> Text excerpt:
◇ ◇ ◇ ◇ ◇

So, THE EMPEROR’S EDGE is an indie title, which I picked up because of this review by Sherwood Smith.
Yes, yes, boring cover, but don’t judge the book by it.
Smith said, “The Emperor’s Edge series is one of my favorite types of adventure stories, with double crosses, quick thinking, great action scenes, and a good deal of creative problem solving. One of the best things about the series is the main character, Amaranthe. She begins as a cop, the first female included in the hitherto exclusively male enforcer corps. She’s not gorgeous, or fantastically skilled. She’s . . . likable. And curious. And manages to get herself into a whole lot of trouble without meaning to. . . .the world is a kitchen sink sort of construction, painted in very broad strokes, wherein magic, paper money, trains, zeppelins, and alien technology all exist side by side.”
Okay, so: fun steampunkish worldbuilding, that sounds like it could be good. Police corporal, check, I like do-the-job types with a clear sense of duty. Plus, there’s a scary uber-competent assassin, double check, I love assassins. Heroic action and quick thinking, good, sounds promising.
So, my take after reading just the first book:
I love Amaranthe, who started off in business school and then went into police work instead. She does indeed have a very clear sense of duty. She’s definitely a straight arrow. She’s also determined, quick-witted and good in a crisis. She’s also enough of a thinker to come up with clever plans (though they don’t always go quite right), and she’s very persuasive and good with people. I thought this last characteristic was especially well done; I think it would be hard to write a character like that.
I also love the assassin, Sicarius, because, first, you gotta love an uber-competent assassin, right? And then I love him because he really is, uh, not exactly a straight arrow. In fact, I am compelled to describe him as a cold-blooded killer, but! Not purely so. Just nearly. One can see how his relationship with Amaranthe is likely to change them both. (This is not a romance, just FYI, though there are hints it could go that way in the future).
Here’s the two of them meeting for the first time, right after Amaranthe has been tasked with finding and killing Sicarius and has wisely rejected the segguested seduction approach in favor of pretending she wants to hire him.

◇ ◇ ◇ ◇ ◇

> Tasks to perform:
**a)** Quote the review of The Emperor's Edge from "I also love" up to and including "to hire him.".
**b)** Continue the review of The Emperor's Edge, starting right after its final sentence.
The rows after this point can be ignored.

> Recorded information:
◇ ◇ ◇ ◇ ◇

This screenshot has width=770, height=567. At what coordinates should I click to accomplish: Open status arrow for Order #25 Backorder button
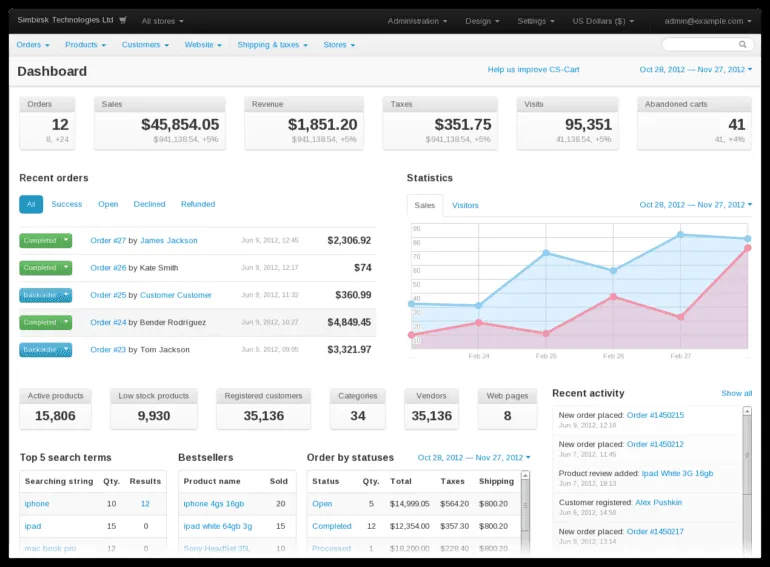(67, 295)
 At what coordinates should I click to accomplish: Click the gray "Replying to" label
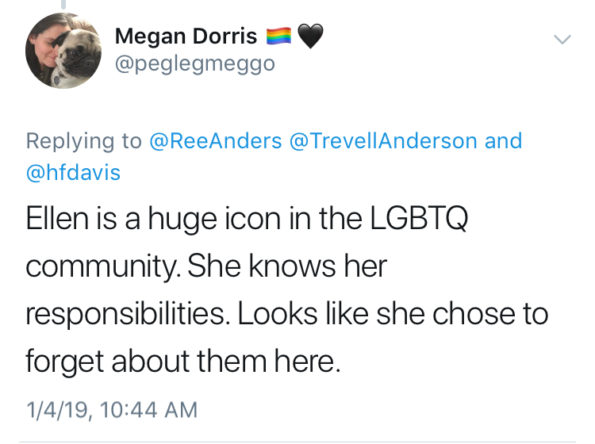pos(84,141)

◇ ◇ ◇ ◇ ◇

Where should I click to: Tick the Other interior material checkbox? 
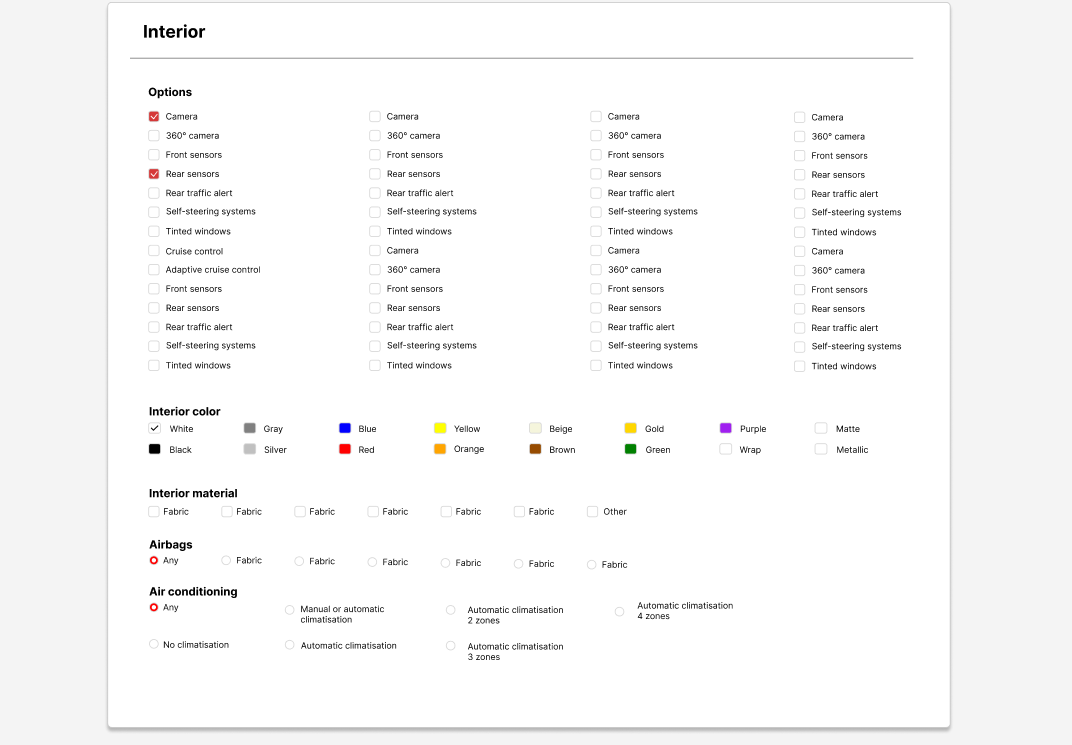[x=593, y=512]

◇ ◇ ◇ ◇ ◇

> Answers per task:
**a)**
I also love the assassin, Sicarius, because, first, you gotta love an uber-competent assassin, right? And then I love him because he really is, uh, not exactly a straight arrow. In fact, I am compelled to describe him as a cold-blooded killer, but! Not purely so. Just nearly. One can see how his relationship with Amaranthe is likely to change them both. (This is not a romance, just FYI, though there are hints it could go that way in the future).
Here’s the two of them meeting for the first time, right after Amaranthe has been tasked with finding and killing Sicarius and has wisely rejected the segguested seduction approach in favor of pretending she wants to hire him.

**b)**
Start out asking potential customers questions they have to answer with yes. Consistency is your ally. People are more likey to say yes to a sale after a string of positive responses. Just don’t let them start out saying no.
She cleared her throat. “I’m Amaranthe Lokdon. You are Sicarius, correct?”
“You know who I am.”
“Are you as good as they say?”
“You asked for me by name. Frequently.”
Amaranth tried to decide if his words implied suspicion. His tone never fluctuated. Like his face, his voice betrayed nothing of his thoughts.
“That doesn’t answer my question.” She smiled.
“You have work to propose. Do so.”
So much for the get-them-to-say-yes strategy.
This meeting takes place 10% of the way into the book, and while the initial set-up of the novel is fine, I think the story takes off here. This is not, as I said, a romance, though, so this is not policewoman-meets-super-hot-assassin, which is fine by me as insta-lust situations make me roll my eyes and insta-love is worse. Actually, Amaranthe is attracted to Sicarius, but it’s not at all clear he’s likely to respond – and someone else is attracted to Amaranthe, though she doesn’t know it. It’s kind of a love triangle where each member of the triangle is fairly oblivious to one of the others. I enjoy this set up. There’s loads of room to take the relationships in this series in any direction.
Okay, there is a conspiracy against the young Emperor, and naturally Amaranthe and Sicarius join forces to save him, though it’s not clear why Sicarius would care till right at the end – it’s quite plain there’s something going on there, but not what. So, anyway, Amaranthe comes up with a plan and they recruit various other people to help, including my favorite, Maldynado, a charmingly egotistical Handsome Dude who is so insulted later in the story when the bounty put on his head doesn’t match his idea of his worth. He’s all, “But no one would even risk pulling a muscle to draw their swords to collect such a paltry amount! It’s so unfair!” I honestly think he might be my favorite character, though I really enjoy both Amaranthe and Sicarius and also a secondary character called Books (he’s a scholar).
Then there are magically constructed monsters and nasty medical experiments, witty repartee and fast talking, clever plans and death-defying escapes. I will just give away here that the good guys save the day and the bad guys get what they deserve. This is a quick, fun heroic fantasy, but it’s not fluff; there’s a dark edge to this story.
Very good. The dialogue is clever and I think you will appreciate it, but the writing as such does not call attention to itself. That means this is a story you can fall right into. To me, the beginning seems a tad slow, but in general I don’t mind that when the author is establishing the world and introducing the characters. I noticed zero errors, so Buroker did an admirable job with copy editing and formatting.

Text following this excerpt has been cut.